Task details: Count the lines below that contain the string "label", matching case exactly, and reply with the number alone.

Material for this exercise:

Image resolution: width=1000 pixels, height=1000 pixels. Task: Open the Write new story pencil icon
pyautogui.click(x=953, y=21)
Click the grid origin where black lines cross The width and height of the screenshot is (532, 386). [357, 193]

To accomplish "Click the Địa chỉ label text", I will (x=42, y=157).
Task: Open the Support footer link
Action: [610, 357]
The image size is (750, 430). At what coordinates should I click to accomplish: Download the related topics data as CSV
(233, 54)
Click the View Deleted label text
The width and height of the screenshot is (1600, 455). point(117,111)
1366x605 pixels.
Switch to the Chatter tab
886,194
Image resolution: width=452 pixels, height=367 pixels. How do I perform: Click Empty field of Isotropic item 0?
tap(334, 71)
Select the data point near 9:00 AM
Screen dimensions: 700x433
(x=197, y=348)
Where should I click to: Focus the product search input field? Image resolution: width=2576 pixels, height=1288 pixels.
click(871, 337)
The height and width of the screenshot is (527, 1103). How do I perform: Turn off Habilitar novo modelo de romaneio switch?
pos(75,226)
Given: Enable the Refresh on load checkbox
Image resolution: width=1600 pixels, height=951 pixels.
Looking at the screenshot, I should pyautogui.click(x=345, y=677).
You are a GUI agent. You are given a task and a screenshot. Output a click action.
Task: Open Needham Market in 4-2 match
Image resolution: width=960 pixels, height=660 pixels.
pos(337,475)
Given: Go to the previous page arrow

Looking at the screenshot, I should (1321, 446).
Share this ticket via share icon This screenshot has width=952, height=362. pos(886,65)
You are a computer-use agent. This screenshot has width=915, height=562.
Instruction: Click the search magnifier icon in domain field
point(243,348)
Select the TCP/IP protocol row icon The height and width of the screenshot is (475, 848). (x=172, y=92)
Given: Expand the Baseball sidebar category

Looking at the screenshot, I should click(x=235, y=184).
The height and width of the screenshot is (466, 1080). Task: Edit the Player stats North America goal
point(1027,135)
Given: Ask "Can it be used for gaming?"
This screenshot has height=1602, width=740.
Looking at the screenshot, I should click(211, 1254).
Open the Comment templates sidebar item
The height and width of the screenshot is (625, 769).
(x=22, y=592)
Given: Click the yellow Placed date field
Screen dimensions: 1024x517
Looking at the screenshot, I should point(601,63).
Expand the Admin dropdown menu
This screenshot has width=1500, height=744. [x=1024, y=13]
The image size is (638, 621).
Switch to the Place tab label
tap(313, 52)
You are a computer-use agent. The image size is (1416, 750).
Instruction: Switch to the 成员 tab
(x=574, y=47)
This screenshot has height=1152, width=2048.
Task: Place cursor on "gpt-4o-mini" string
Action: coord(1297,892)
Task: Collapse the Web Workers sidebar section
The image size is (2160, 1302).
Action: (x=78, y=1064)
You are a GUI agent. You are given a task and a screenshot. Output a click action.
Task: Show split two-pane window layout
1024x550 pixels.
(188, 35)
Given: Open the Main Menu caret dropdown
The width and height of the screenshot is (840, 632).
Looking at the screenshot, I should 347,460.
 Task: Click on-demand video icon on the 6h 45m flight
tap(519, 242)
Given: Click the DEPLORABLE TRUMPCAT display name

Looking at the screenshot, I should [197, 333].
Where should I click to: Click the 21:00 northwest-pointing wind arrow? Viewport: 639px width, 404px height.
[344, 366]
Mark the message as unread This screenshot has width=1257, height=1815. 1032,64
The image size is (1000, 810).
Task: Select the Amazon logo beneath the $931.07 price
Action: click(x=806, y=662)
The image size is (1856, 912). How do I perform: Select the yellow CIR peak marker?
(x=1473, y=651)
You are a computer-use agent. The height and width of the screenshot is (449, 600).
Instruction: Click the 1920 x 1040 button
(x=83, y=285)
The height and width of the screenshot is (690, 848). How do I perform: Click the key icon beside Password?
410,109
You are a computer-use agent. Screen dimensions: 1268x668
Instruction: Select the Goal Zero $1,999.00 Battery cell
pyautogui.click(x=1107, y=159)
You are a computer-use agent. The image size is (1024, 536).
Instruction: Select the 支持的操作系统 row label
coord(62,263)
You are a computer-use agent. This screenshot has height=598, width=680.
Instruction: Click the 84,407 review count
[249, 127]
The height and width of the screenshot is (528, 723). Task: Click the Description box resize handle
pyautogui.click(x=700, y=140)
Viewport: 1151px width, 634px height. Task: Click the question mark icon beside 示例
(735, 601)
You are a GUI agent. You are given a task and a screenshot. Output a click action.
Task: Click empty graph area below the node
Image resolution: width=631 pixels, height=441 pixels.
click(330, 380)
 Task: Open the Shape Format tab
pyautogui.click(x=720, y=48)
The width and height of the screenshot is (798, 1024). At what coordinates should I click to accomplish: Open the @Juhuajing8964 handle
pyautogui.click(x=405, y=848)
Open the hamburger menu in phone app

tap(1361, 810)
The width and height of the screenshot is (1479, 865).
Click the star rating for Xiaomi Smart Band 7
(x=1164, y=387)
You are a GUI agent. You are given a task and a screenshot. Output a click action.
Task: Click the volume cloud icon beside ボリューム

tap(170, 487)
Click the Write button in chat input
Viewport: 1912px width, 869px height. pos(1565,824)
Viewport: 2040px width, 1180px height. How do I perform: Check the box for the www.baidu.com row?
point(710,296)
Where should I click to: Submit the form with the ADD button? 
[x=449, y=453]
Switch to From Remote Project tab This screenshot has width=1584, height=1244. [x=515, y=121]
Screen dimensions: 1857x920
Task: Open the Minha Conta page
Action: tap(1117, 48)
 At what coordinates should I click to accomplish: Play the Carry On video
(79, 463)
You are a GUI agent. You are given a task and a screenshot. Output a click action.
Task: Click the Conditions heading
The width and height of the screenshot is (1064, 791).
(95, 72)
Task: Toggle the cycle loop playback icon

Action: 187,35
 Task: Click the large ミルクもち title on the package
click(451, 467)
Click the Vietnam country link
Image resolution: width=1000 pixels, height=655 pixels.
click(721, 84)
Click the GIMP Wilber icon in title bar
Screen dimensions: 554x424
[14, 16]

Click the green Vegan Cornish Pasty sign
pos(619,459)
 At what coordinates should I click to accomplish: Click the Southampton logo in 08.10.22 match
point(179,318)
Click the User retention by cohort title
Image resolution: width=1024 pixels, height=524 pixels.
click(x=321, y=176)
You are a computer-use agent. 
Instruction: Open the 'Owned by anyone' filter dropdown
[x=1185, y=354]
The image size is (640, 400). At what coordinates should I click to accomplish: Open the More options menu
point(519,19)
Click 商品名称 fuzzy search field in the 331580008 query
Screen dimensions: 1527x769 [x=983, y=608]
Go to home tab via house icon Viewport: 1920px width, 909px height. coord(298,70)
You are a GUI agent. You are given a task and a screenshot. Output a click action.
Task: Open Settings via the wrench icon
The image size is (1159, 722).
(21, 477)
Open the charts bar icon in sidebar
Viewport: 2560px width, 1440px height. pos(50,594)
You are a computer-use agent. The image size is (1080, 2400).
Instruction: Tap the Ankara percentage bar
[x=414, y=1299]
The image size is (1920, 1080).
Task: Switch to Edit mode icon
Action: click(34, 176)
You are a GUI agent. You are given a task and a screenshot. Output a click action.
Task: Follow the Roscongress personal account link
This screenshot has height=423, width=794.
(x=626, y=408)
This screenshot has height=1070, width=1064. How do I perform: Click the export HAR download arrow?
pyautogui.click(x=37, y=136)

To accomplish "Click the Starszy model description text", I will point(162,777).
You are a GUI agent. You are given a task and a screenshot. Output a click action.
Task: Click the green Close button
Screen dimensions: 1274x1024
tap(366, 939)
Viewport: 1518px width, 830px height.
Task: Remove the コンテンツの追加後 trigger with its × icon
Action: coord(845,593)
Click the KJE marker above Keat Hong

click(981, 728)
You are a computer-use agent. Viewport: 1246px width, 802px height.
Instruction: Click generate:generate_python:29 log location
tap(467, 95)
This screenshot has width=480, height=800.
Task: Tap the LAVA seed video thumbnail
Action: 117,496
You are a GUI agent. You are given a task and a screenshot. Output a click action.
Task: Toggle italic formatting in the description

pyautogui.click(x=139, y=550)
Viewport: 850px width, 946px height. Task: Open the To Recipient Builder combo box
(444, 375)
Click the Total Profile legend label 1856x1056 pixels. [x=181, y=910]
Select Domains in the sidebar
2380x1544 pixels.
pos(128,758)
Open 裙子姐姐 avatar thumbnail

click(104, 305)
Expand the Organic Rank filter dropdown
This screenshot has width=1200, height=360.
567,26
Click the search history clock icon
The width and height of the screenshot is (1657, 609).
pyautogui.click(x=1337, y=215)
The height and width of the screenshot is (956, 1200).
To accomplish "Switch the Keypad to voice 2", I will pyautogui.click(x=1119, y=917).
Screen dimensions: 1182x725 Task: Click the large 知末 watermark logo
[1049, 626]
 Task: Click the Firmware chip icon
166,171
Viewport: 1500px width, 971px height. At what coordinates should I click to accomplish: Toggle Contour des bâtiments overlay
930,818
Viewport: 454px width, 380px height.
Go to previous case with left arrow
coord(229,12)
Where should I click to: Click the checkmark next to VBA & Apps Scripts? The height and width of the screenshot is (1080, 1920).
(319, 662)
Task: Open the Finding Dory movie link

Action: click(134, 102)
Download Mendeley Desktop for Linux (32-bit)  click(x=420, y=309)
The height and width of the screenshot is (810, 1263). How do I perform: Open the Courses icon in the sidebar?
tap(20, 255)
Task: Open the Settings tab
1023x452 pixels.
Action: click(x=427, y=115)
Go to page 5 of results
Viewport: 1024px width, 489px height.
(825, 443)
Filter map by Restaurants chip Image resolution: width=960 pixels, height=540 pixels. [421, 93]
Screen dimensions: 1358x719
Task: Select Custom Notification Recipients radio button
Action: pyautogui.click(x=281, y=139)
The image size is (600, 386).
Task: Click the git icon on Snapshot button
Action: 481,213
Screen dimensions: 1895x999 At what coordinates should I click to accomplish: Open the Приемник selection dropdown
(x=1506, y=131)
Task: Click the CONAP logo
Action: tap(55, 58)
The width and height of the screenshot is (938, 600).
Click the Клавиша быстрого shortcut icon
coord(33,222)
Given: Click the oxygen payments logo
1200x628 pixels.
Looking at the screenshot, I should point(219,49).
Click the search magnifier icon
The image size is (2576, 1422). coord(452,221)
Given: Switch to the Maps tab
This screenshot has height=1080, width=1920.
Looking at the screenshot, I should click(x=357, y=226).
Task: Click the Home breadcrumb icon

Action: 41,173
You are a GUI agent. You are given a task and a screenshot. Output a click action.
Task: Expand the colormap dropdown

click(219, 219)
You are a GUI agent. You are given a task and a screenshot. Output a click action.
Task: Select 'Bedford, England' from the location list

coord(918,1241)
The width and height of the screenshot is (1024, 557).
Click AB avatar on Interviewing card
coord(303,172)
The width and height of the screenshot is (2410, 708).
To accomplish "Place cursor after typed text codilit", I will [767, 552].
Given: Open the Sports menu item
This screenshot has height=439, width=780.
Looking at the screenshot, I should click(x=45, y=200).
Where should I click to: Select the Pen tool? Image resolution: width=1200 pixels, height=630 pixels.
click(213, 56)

Final result: 5